PERIES: So Chris, what made him so prominent? Obviously this act of the Catonsville Nine is famous, but obviously he had a lifelong commitment to antiwar and peace activism. Tell us more about that.
HEDGES: Well the thing about Daniel Berrigan, unlike his brother Phil, who was really the radical who pushed his younger brother forward, by Daniel Berrigan’s own admission, Berrigan was quite a fine poet. He was a prolific writer of radical theology. He loved Jeremiah, as I do. He wrote commentaries on the Bible, he wrote social commentaries from a radical Christian perspective. So he was, unlike Phil Berrigan, as important as an intellectual as he was an activist. Indeed I would argue that despite his activism, perhaps his most important contribution was as a writer.
PERIES: And give us some insight into his writings and the kinds of things that he committed his academic life to.

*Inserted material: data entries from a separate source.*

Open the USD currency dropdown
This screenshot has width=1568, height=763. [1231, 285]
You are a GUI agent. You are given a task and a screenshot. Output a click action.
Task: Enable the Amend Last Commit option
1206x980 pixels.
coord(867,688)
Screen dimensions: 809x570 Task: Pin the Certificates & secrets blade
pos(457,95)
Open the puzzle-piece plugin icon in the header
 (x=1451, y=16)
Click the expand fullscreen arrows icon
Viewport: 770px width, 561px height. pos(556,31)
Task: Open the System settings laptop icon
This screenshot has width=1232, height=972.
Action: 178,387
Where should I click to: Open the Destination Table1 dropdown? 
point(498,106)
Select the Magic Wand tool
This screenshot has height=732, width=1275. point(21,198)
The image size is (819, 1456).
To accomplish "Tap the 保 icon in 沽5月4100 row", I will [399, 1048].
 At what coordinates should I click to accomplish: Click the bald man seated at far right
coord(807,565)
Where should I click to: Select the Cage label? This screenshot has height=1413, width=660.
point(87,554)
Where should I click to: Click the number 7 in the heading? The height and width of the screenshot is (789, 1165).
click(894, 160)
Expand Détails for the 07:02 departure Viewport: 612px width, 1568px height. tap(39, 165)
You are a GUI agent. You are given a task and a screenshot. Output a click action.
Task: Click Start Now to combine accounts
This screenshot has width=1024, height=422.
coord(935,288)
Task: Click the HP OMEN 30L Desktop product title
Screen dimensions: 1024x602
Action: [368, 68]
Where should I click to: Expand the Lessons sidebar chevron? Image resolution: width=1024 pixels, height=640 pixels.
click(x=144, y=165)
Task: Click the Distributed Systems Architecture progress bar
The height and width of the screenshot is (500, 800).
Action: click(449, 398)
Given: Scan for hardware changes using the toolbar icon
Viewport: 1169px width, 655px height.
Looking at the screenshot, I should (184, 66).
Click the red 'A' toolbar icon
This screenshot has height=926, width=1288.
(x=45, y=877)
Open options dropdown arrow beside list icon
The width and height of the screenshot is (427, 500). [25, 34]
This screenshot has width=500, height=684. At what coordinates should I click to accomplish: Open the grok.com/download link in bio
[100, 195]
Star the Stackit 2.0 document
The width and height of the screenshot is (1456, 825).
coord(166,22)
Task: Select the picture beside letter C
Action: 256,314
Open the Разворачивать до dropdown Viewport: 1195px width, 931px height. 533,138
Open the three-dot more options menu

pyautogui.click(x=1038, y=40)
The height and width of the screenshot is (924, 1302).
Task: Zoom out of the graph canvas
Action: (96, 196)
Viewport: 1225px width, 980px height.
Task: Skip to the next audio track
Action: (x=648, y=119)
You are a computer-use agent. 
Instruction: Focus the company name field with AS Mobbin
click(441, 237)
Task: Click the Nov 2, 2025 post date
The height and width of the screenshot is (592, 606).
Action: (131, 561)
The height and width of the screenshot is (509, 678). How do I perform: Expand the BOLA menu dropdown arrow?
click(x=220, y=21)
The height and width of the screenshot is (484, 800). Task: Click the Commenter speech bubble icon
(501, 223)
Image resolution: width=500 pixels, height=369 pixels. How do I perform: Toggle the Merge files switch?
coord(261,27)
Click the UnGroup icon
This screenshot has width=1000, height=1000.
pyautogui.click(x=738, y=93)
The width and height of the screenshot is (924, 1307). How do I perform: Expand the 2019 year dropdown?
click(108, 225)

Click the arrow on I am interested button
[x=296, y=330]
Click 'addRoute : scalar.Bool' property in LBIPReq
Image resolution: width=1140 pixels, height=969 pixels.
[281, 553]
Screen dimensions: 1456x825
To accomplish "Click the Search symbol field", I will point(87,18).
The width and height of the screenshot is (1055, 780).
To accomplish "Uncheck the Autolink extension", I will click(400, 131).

HEDGES: Well, you know, his academic life, as you could imagine, was sporadic. He managed to get pushed out of innumerable institutions from Cornell to Union Theological Seminary, because of his stances. He wouldn’t compromise with institutions, which he understood as the theologian Paul [unclear] once said are inherently demonic, including of course the Church. And he lived on the margins of the Catholic Church, was often targeted by the Church hierarchy. It’s kind of miraculous that he managed to survive as a priest. His brother Phil, who was also a priest, left the priesthood and married, although continued his activism, spending a total of eleven years in prison for anti-war activity. But Berrigan was part of that cadre of great theological thinkers, who applied the message of the gospel to American imperial power. He has a book called No Bars to Manhood that I like very much. And if you have a minute I can read you just a passage of it, just to give you a flavor of him.
PERIES: Please do.
HEDGES: And this passage I love and have quoted in my own books. He writes:
“But what of the price of peace? I think of the good, decent, peace-loving people I have known by the thousands and I wonder. How many of them are so afflicted with the wasting disease of normalcy, that even as they declare for peace, their hands reach out with an instinctive spasm in the direction of their comforts, their home, their security, their income, their future, their plans, that 5 year plan of studies, that 10 year plan of professional status, that 20 year plan of family growth and unity, that 50 year plan of decent life, an honorable natural demise. Of course, “Let us have peace,” we cry. But at the same time, “Let us have normalcy, let us lose nothing, let our lives stand intact. Let us know neither prison nor ill-repute nor disruption of ties.” And because we must encompass this and protect that, and because at all costs—at all costs—our hopes must march on schedule. And because it is unheard of that in the name of peace a sword should fall. Disjointing that fine and cunning web that our lives have woven. Because it is unheard of that good men and women should suffer injustice or families be sundered or good repute be lost. Because of this we cry peace and cry peace and there is no peace. There is no peace because there are no peacemakers. There are no makers of peace because the making of peace is as least as costly as the making of war, at least as exigent, at least as disruptive, at least as liable to bring disgrace, and prison, and death in its wake.”